Niebla rugosa

Scientific classification
- Kingdom: Fungi
- Division: Ascomycota
- Class: Lecanoromycetes
- Order: Lecanorales
- Family: Ramalinaceae
- Genus: Niebla
- Species: N. rugosa
- Binomial name: Niebla rugosa Spjut (1996)

= Niebla rugosa =

- Authority: Spjut (1996)

Species of lichen

Niebla rugosa is a fruticose lichen that grows on rocks along the foggy Pacific Coast of Baja California in the Vizcaíno Desert. The epithet, rugosa is in reference to the wrinkled reticulated surface of the thallus.

==Distinguishing features==

Niebla rugosa is distinguished by a thallus divided into relatively few—less than 20–branches from a yellow pigmented holdfast, the branches generally strap-shaped, oblong to linear in outline, to 4 cm long and 3–7 mm wide, mostly simple, wavy along acute margins and cortical ridges, occasionally with short rounded lobes, especially near apex, with longitudinal spiraling ridges that divide and unite generally at 45° to form angled margins and intermittent ridges, the longitudinal ridges connected by transverse ridges, similar to a spiraled ladder (or DNA helix), and by containing divaricatic acid, with triterepenes. Similar species are Niebla siphonoloba, distinguished by the lichen substance sekikaic acid and by transverse ridges branching between margins, Niebla podetiaforma, distinguished by reticulated vein-like cortical ridges between margins, Niebla contorta distinguished by the obtuse branch margins, and Niebla undulata that differs by having a smooth recessed cortical surface between ridges.

==Taxonomic history==

Niebla rugosa was recognized as a result of undertaking a taxonomic revision of the genus in regard to developing a lichen flora of Baja California, which began in 1986. It was first collected northwest of Bahía Tortugas near Punta Eugenia on the Vizcaíno Peninsula of Baja California. 17 May 1986, the type (biology), Spjut 9699, deposited in the United States National Herbarium (Smithsonian Institution, Museum of Natural History, Botany Department), and at the Universidad Autónoma de Baja California, Ensenada, Mexico.

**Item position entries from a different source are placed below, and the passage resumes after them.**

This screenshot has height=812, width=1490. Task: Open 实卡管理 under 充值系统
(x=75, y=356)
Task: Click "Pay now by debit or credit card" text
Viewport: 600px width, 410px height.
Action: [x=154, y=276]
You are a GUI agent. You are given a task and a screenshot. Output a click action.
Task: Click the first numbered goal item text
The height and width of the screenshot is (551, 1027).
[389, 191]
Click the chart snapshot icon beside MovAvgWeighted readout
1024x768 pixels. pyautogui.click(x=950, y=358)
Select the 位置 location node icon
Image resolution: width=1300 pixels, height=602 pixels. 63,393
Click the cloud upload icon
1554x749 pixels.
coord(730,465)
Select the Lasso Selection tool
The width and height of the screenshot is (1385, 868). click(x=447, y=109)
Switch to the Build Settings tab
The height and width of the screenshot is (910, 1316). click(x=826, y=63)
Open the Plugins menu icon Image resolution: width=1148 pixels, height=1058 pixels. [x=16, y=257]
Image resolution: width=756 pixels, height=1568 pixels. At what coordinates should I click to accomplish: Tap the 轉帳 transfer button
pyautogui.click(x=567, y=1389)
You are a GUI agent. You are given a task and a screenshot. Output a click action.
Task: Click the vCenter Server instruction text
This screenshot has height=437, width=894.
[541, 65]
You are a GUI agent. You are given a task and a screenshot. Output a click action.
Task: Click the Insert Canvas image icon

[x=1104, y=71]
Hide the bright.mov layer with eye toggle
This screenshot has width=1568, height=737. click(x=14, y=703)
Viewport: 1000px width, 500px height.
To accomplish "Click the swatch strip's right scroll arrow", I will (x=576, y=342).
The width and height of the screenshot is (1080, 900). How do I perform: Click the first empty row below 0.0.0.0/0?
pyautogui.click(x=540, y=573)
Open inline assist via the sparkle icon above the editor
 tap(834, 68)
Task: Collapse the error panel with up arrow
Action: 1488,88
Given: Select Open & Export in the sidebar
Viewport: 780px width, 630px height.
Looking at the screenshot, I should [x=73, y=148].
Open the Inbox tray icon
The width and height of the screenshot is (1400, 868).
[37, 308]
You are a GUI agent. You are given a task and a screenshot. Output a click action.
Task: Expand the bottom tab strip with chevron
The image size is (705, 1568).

The species (N. rugosa) was subsequently collected along the east coast of Cedros Island (Spjut & Marin 10539, Apr 1989) on mesas north of Punta Canoas (Spjut 11251, Apr 1990), and on small rocks in a pebble Niebla community along the beach near the northern boundary of the Vizcaíno Desert, just south of Campo Nuevo (Spjut & Marin 12760,
Apr 1993).

Niebla rugosa is only known from collections made by Richard Spjut and Richard Marin, while their herbarium specimens have been interpreted to belong to a broad species concept of Niebla homalea, one that recognizes only three species in the genus, two by the medulla reaction to para-phenylenediamine, depsidones (pd+, Niebla josecuervoi), depsides (pd-, N. homalea) and one by isidia (Niebla isidiaescens), based on the genus concept defined by Spjut; however, the broad taxonomic concept has many inconsistencies.